Once we have clusters, we need to assign biological meaning to them by annotating cell types.

# Annotate cell types based on marker genes
sc.tl.marker_genes(pbmc, groupby='leiden')

# Visualize marker genes
sc.pl.dotplot(pbmc, marker_genes, groupby='leiden')

Why? Cell type annotation allows us to interpret the biological significance of our clusters and understand what cell populations are present in the sample.

10. Discover Cell Trajectories

Finally, we can explore how cells transition from one state to another using trajectory inference.

# Run trajectory inference
sc.tl.paga(pbmc, groups='leiden')
sc.pl.paga(pbmc, color='leiden', legend_loc='on data')

# Compute trajectory
sc.tl.diffmap(pbmc)
sc.tl.dpt(pbmc, n_branches=2)

# Visualize trajectory
sc.pl.diffmap(pbmc, color='dpt_pseudotime')

Why?
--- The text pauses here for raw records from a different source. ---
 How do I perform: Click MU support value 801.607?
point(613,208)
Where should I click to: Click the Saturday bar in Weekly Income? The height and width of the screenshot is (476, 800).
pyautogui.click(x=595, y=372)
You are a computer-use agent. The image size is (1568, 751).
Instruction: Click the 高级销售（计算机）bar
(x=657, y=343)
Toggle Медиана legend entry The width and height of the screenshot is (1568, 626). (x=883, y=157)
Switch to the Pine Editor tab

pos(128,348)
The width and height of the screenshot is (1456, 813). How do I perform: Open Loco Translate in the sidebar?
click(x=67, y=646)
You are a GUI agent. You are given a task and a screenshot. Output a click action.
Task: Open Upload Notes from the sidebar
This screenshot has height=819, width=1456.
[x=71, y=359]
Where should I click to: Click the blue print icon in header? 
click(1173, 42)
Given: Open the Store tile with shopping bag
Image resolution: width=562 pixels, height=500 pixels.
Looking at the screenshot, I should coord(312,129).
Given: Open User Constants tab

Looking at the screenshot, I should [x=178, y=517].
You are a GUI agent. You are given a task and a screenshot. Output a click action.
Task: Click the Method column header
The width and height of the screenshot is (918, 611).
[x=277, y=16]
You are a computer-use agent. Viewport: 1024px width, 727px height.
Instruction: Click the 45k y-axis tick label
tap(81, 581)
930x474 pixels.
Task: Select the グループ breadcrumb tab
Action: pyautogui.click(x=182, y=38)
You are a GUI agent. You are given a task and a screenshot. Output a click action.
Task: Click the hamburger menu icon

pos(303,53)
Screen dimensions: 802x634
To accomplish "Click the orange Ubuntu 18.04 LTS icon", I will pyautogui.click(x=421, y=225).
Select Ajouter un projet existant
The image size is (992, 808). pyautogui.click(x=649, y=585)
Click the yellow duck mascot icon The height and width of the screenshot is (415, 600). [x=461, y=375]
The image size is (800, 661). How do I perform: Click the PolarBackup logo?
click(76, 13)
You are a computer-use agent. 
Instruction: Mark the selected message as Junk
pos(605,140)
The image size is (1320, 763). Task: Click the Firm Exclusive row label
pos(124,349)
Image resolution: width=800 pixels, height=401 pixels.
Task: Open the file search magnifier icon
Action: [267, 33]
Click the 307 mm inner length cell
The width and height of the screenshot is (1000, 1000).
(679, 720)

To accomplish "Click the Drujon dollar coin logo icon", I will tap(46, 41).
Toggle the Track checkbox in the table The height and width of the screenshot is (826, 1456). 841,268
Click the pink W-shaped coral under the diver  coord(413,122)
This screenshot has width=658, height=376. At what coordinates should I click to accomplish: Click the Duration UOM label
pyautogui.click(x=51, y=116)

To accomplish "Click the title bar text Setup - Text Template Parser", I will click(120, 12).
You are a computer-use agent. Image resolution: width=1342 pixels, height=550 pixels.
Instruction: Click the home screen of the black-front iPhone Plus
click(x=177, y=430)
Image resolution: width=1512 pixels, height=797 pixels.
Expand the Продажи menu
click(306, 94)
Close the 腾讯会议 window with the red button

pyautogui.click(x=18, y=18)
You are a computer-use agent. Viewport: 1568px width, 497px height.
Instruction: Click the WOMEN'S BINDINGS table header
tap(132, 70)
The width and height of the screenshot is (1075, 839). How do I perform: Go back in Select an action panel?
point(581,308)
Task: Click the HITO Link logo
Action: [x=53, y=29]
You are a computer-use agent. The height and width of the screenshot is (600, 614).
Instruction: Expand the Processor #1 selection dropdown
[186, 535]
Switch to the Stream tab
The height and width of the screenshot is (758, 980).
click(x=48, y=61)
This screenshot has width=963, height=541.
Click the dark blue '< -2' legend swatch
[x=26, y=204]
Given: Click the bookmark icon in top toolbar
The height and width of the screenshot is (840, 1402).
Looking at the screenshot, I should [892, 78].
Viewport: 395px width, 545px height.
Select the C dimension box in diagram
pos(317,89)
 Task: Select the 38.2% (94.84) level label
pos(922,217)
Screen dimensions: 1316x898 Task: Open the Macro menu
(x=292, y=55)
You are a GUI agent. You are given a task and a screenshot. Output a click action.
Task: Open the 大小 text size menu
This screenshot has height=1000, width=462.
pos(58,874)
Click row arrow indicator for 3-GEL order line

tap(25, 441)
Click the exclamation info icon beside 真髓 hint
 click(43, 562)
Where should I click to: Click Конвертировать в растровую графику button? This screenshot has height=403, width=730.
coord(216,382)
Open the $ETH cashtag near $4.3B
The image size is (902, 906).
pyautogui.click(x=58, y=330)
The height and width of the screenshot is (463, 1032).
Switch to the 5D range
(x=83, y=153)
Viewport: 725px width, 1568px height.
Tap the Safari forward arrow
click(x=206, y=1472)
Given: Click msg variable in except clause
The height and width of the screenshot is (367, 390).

Trajectory analysis helps us understand cellular development or differentiation processes, revealing how cells change over time.

Summary

In this tutorial, you've learned how to build a complete single-cell RNA-seq analysis pipeline using Scanpy. You've performed quality control, normalized data, identified variable genes, clustered cells, annotated cell types, and discovered cell trajectories. This workflow is a solid foundation for analyzing scRNA-seq data and can be adapted to various biological datasets.

With these skills, you're now ready to explore your own scRNA-seq datasets and uncover the complex cellular dynamics hidden within them.